My brother sent me an article titled, “The Answer to This Question Will Tell You If You’re Wealthy.” (Spoiler alert: the author believes how long you can survive with absolutely no income will tell you if you’re wealthy or not). The article was similar to countless other articles I’ve seen expounding on one rule of thumb or another, in fact, as financial blogging and podcasting has become ever more prevalent, these financial rules of thumb are thrown around by an increasing number of well-intentioned people with no actual training or education in the financial industry. And, I’ll admit it, I like rules of thumb, but there are right and wrong ways to use them. They’re great if they bring something to your attention that you may have overlooked and lead you to dive into that topic for a thorough analysis. Unfortunately, and what makes them so dangerous, is that people tend to consider that all that’s required to understand.
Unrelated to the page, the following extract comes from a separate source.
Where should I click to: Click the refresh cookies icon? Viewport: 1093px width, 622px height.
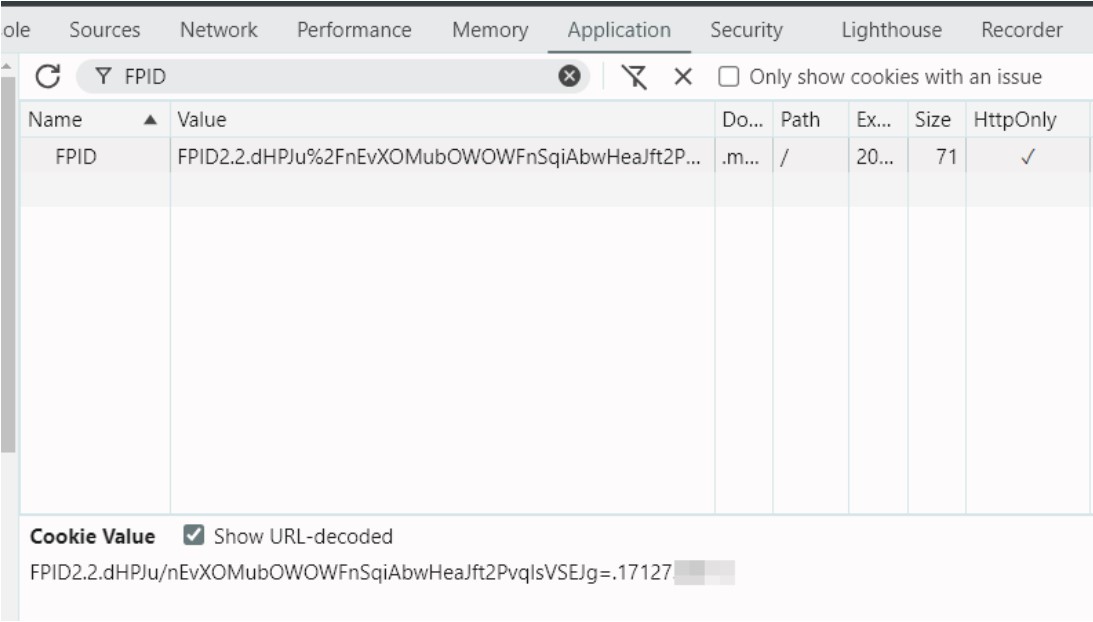45,77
Put simply:
Rule of Thumb Inspires Action = 👍
Rule of Thumb Provides the Entire Answer = 👎
Rules of thumb are great for two situations – either when the answer is difficult or impossible to find with a high degree of confidence (how long should a meditation session last?), or when the consequences of a decision are relatively insignificant beyond a given range (how much air to put into the suspensions of a mountain bike? Although some avid bikers may fire me as an advisor for deeming that insignificant). The decisions you make around your financial well-being are neither impossible to answer with a high degree of confidence nor are they insignificant in nature! For this reason, although rules of thumb can be a great first step, a tool to help bring things to our attention that we might have missed, and inspire us towards action – they should not be the end all be all of our financial research. You owe yourself and your family more than that.
My rule of thumb is this: never rely solely on the rule of thumb for an entire answer.